Il y a quelque temps, les médias ont diffusé les images d'un homme indigné d'être le cinquième patient dans une chambre d'hôpital et d'avoir été installé entre les portes de deux salles de bain. Il a fallu qu'il s'adresse à des journalistes pour faire bouger les choses.

On comprend que la dignité de la personne malade n'est pas tout à fait la même si l'on est premier ministre ou directeur général ou une simple personne sans histoire et en fin de vie. 

En poursuivant la réflexion de Mme Nicole Poirier dans l'édition du Nouvelliste du 28 février dernier, on réalise que le principe de la dignité visée par la loi 52 n'est vraiment pas clair pour tout le monde et qu'à la question: «Est- ce la maladie qui fait peur ou la perspective de conditions inacceptables?», je réponds que la loi surnommée Mourir dans la dignité ne fait pas grand place aux énergies souhaitées pour élaborer les soins palliatifs de qualité et que l'on fait moins confiance au ministère de la Santé pour bien mourir qu'à des maisons comme Carpe Diem ou Albatros pour sauvegarder cette dignité humaine. 

D'ailleurs, j'ai eu à accompagner quelqu'un à la fin de ses jours et j'ai bien vu qu'entre un lit en soins palliatifs et un autre en CHSLD, il n'y avait pas beaucoup de différences dans les services offerts. 
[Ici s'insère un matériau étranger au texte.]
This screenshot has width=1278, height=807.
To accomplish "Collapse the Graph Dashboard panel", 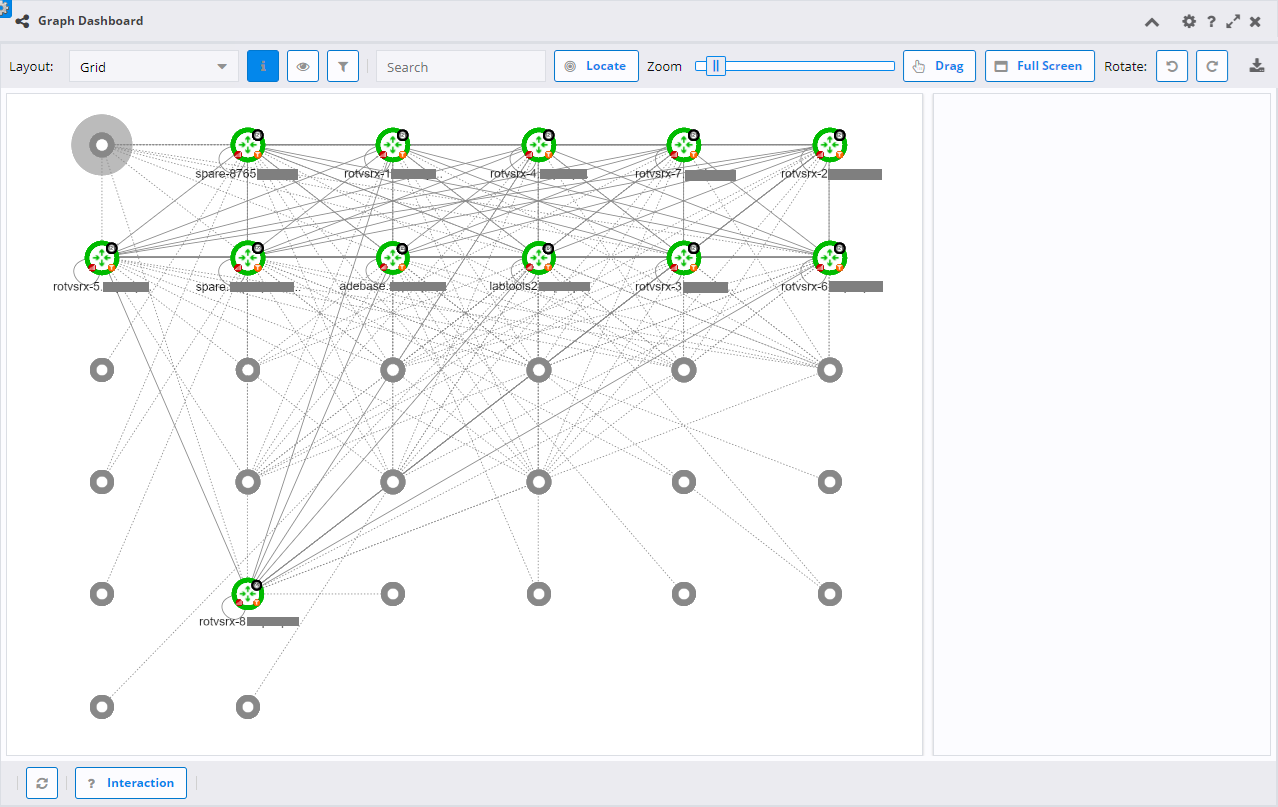I will [x=1152, y=21].
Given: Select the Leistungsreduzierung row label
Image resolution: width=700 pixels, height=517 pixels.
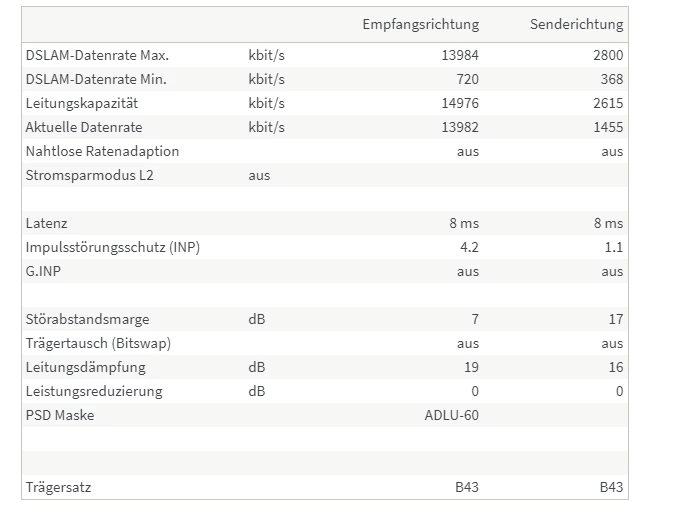Looking at the screenshot, I should pyautogui.click(x=93, y=391).
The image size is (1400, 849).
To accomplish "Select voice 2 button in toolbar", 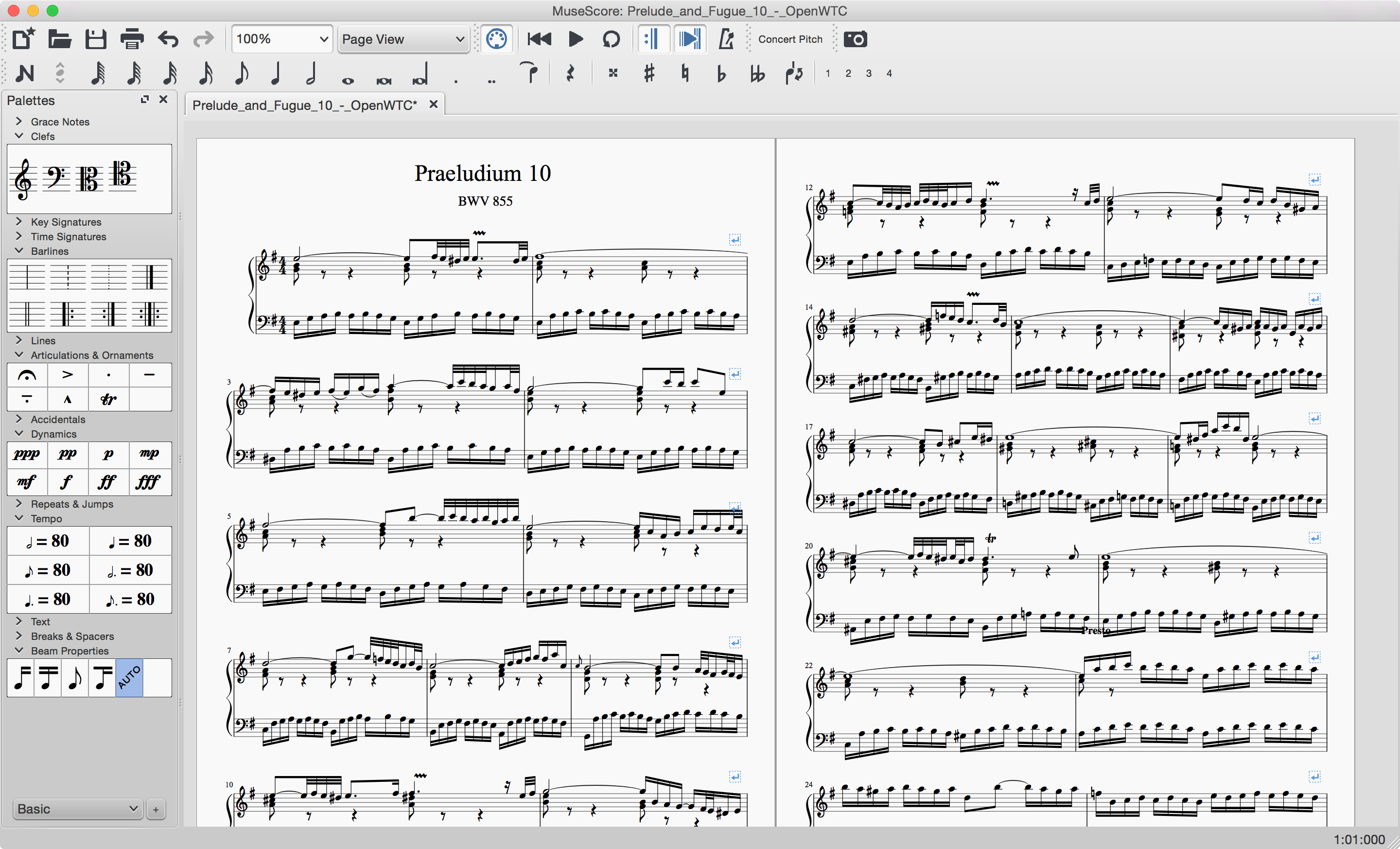I will 848,73.
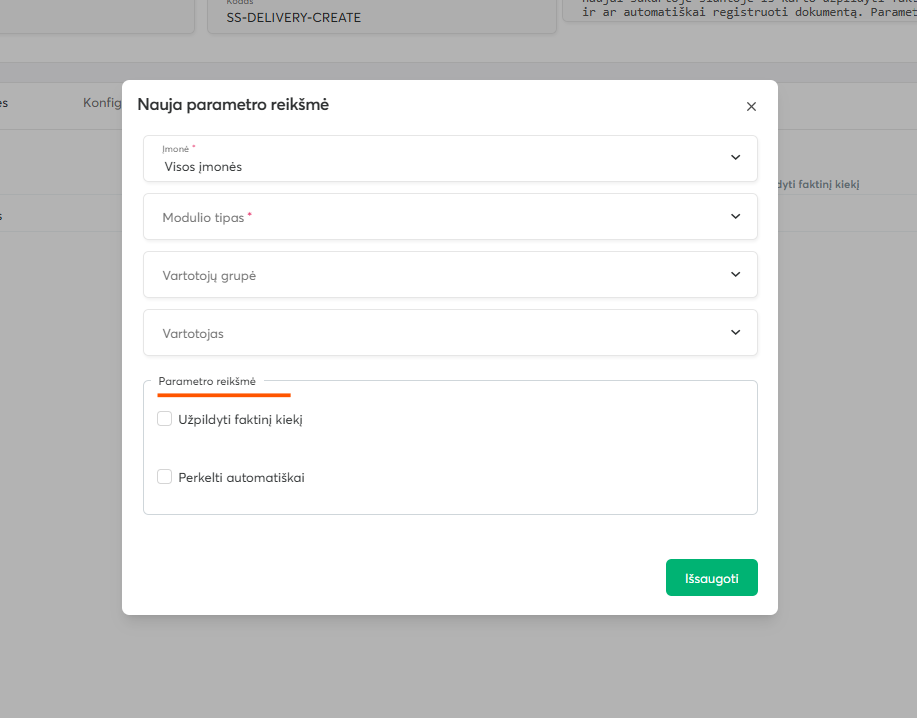Click the chevron arrow in the Vartotojas field
The image size is (917, 718).
coord(735,332)
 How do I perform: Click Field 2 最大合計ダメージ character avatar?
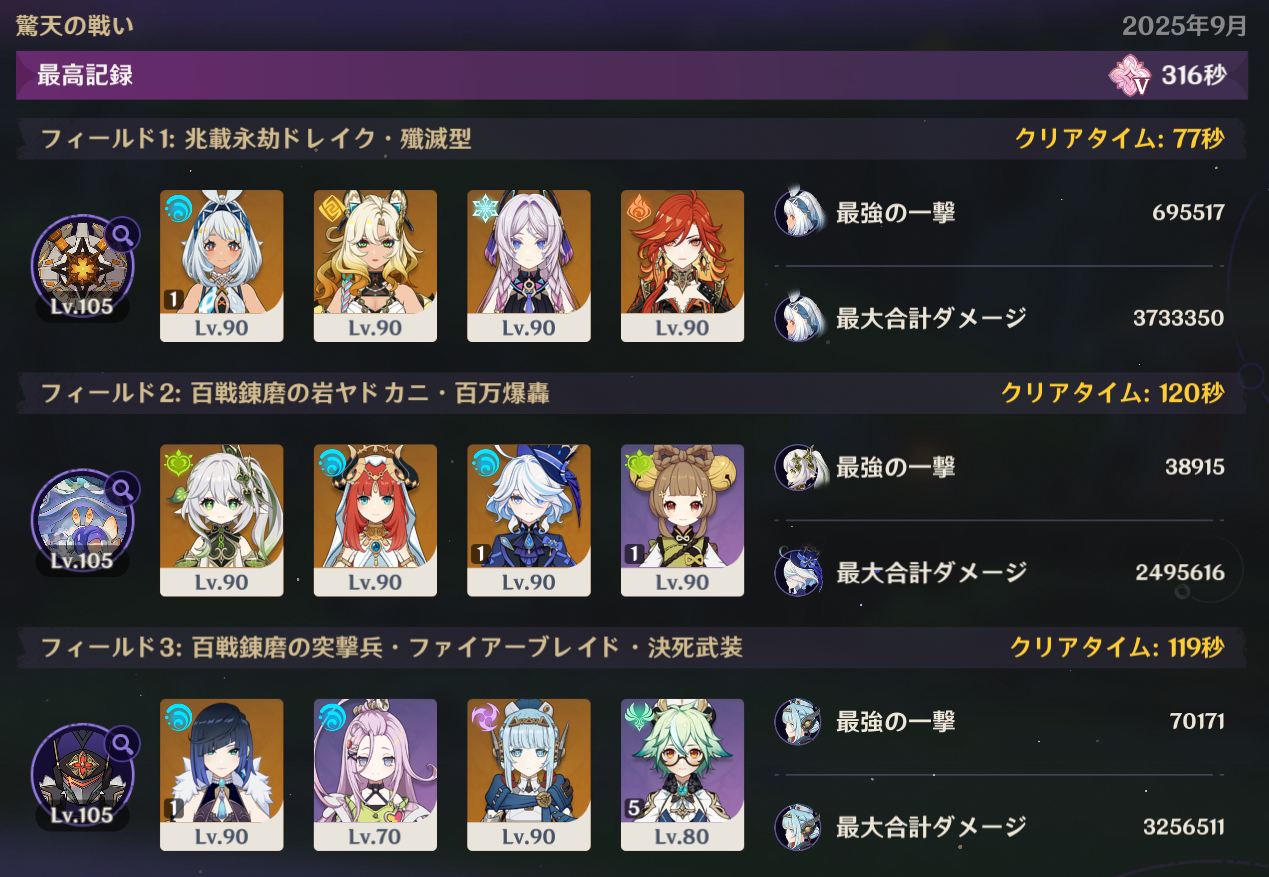798,572
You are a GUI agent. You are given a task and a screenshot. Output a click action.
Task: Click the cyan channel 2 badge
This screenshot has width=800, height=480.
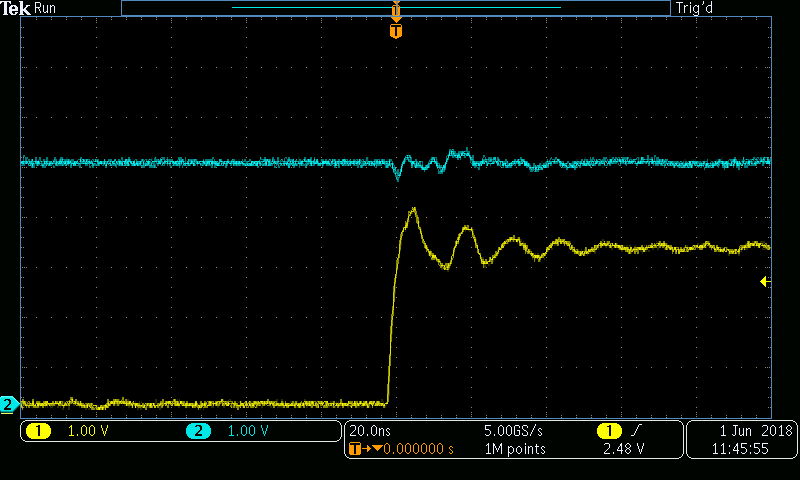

Est-ce que la portion du budget consacré aux soins palliatifs dans un CIUSSS correspond aux besoins véritables et nécessaires pour assurer une fin digne et humaine de nos proches?

Je serais bien curieux de savoir de quelle façon les parlementaires qui ont voté cette loi pourraient nous donner leur vision de la dignité et est-ce qu'ils sont eux-mêmes assez dignes pour décider les limites de la dignité des autres? 

Pour moi, l'idée d'élargir la portée de la loi 52 pour permettre d'accorder la possibilité de signer d'avance l'autorisation à un médecin de mettre fin à nos jours si notre condition se détériore correspond à un suicide annoncé. 

Je ne crois pas non plus que le traitement que l'on fait à un cheval, un chien ou un chat souffrant en l'abattant, donne de la dignité s'il est appliqué à une personne, même malade.

Je comprends mal l'urgence du député François Paradis, de la Coalition Avenir Québec, à vouloir ouvrir le débat pour élargir l'aide médicale à mourir aux personnes atteintes d'Alzheimer. 

La médecine a mieux à faire que d'abréger la vie de quelqu'un... et il est beaucoup plus urgent d'améliorer les soins palliatifs.